Main Battle Tanks have dominated battlefields for the past hundred years since being introduced in the First World War to devastating effect. Now many countries are working on the remotely controlled or autonomous main battle tank that will allow units to increase their combat power, as it reduces the physical load on soldiers and allows additional supplies to be included in an operation such as heavy weaponry.

Combat Vehicles Research and Development Establishment (CVRDE) has proposed the design and development of an UGCV-based on the MBT Arjun MK 1A tracked combat platform. The objective of the proposed project is the design, development, and field validation of a UGCV on the MBT Arjun Mk 1A, with the 120 mm main gun as the primary weapon.

The operational context of the system is long-range navigation in sandy and dunal desert terrains of Rajasthan. One of the relevant challenges in the development of the system is route planning over long distances (far beyond the perceptual ranges of the onboard sensors). Another relevant challenge is the provision of a user interface for the unmanned vehicle at a remotely placed control station, to provide contextual information to the operator.

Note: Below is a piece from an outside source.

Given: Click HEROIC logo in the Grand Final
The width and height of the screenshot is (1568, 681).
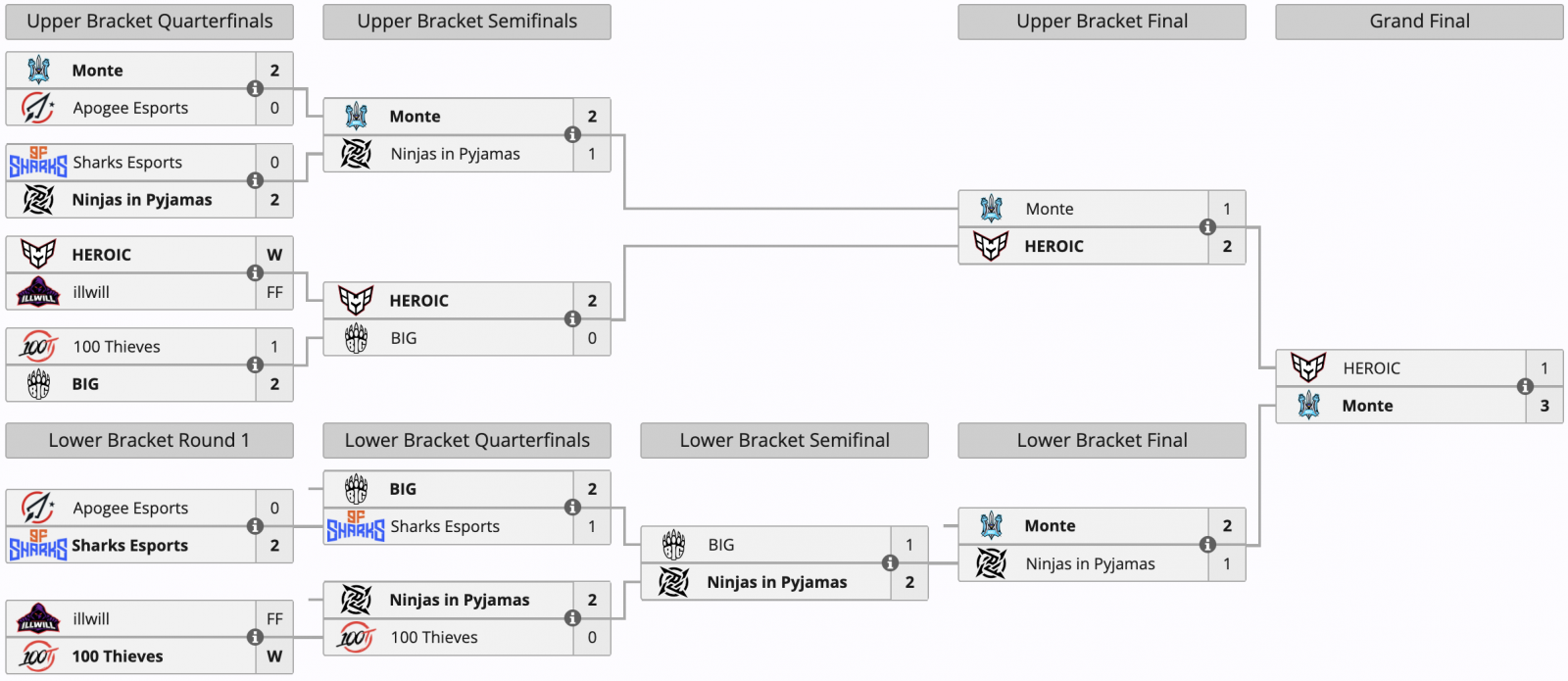Looking at the screenshot, I should (x=1308, y=368).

INDIGIS is proposed to be employed to meet the above challenges. It will be used to provide the operator with a visual perspective of the operational terrain and the location of the vehicle in the terrain. Further, INDIGIS will be used to generate a feasible route for the vehicle to follow to reach an operator-defined target location in the terrain.

Defense Analysts Ranesh Rajan believes that future tanks will not be unmanned any time soon because they are required to depend on data links that may be hacked, or the signal that may be disrupted in the fog of war, other challenges are that the technology is not mature enough for the vehicle to be useful.